### Exercise directions
Reproduce the records from their beginning through the line that contains "coord(77,17)", with that line included, and omit the pictures from your answer.

### Data for this exercise
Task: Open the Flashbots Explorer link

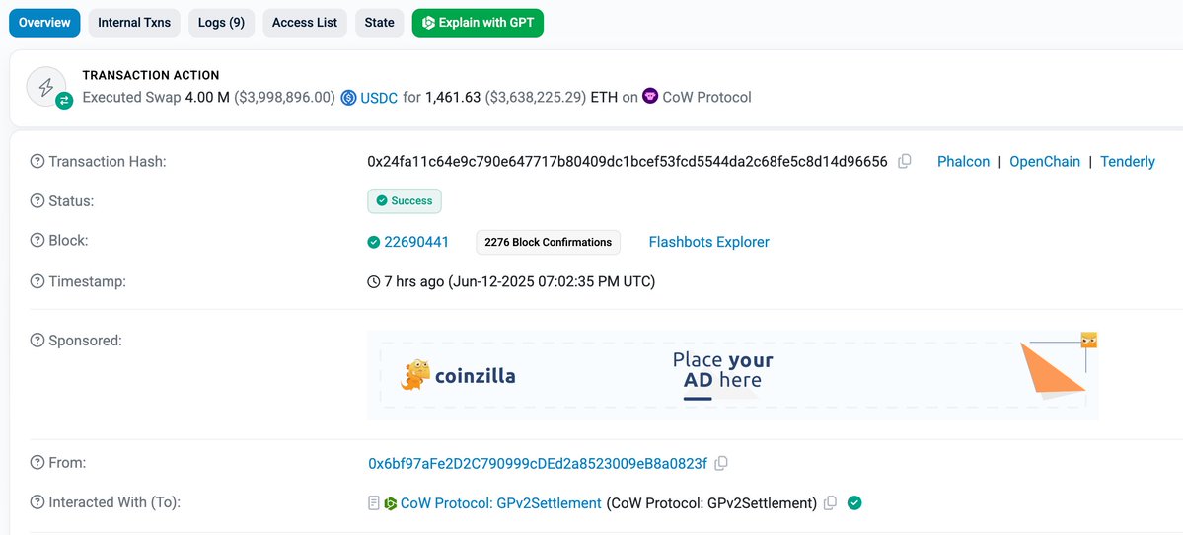Action: click(709, 242)
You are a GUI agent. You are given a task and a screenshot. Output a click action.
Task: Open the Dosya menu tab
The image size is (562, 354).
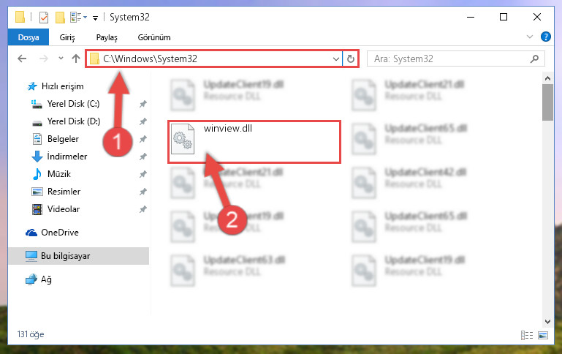[29, 37]
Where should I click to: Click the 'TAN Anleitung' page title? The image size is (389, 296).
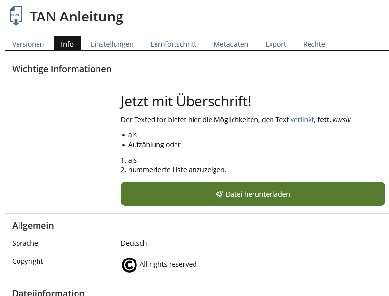coord(77,17)
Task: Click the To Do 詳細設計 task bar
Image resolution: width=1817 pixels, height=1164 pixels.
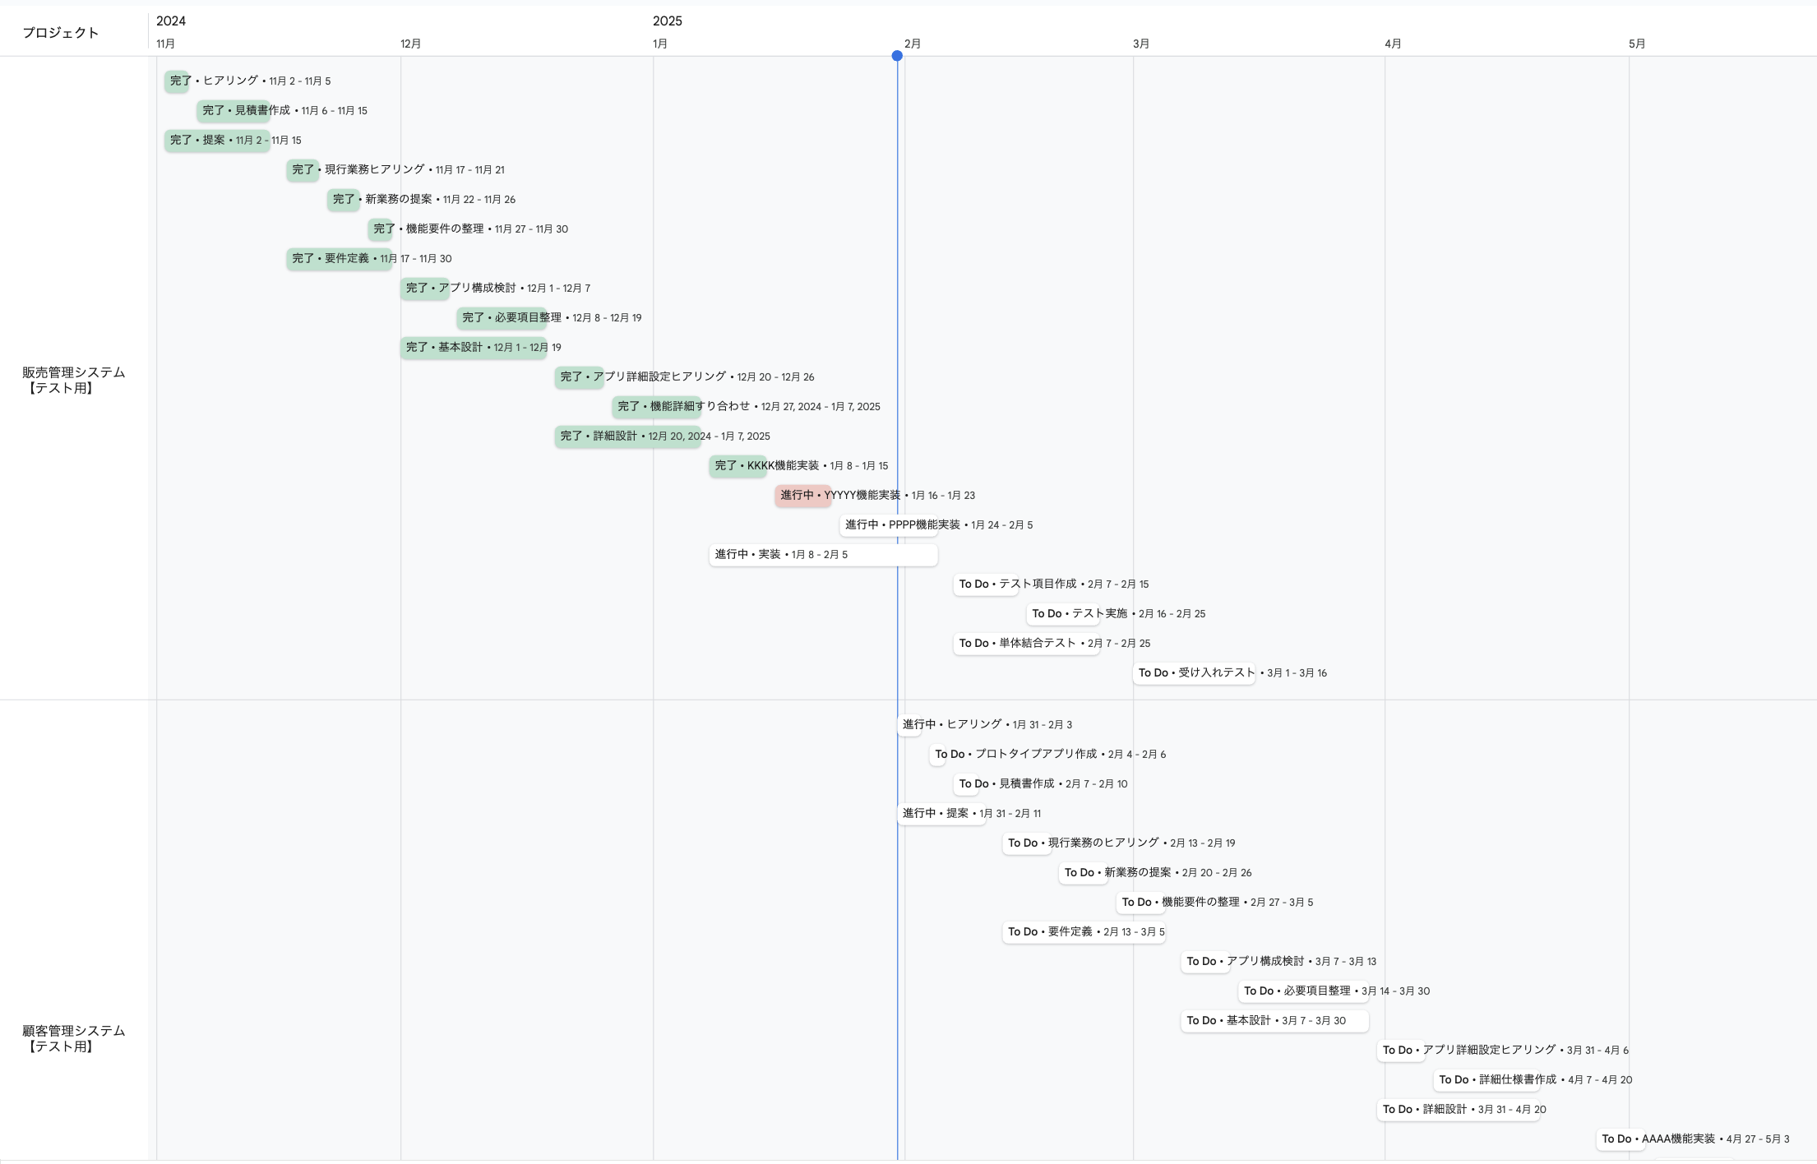Action: [1459, 1109]
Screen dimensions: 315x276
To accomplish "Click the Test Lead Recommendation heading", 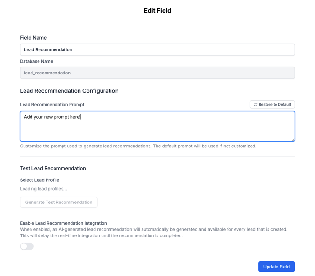I will 53,168.
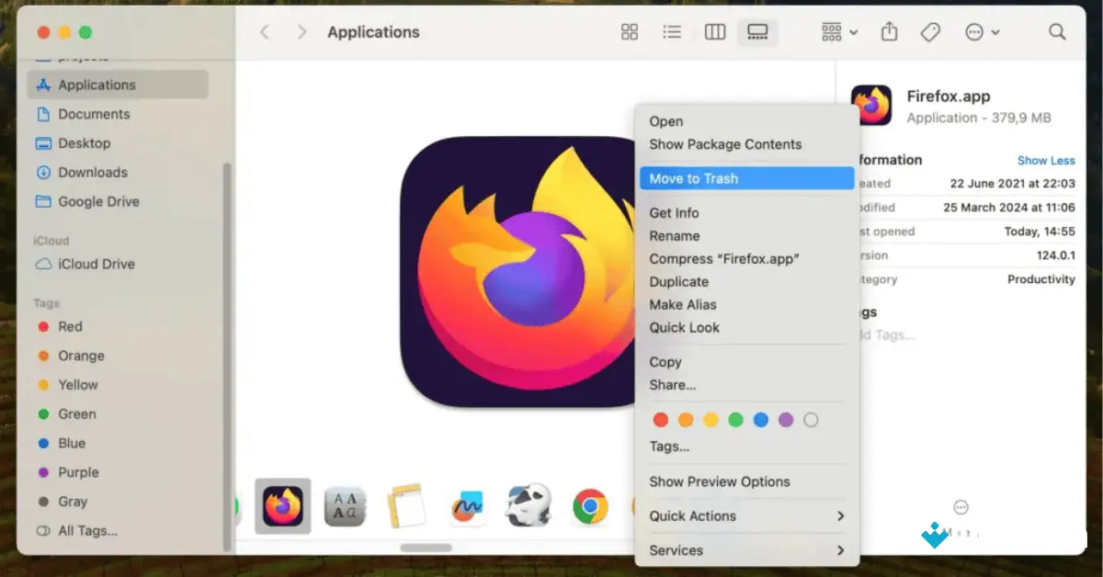Select Google Chrome in the app strip

tap(590, 506)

### Full answer
Task: Open the Flashbots Explorer link

Action: click(709, 242)
You are a GUI agent. You are given a task and a screenshot. Output a click action.
Task: Open the Dosya menu tab
The image size is (562, 354).
[29, 37]
Where should I click to: Click the 'TAN Anleitung' page title? The image size is (389, 296).
coord(77,17)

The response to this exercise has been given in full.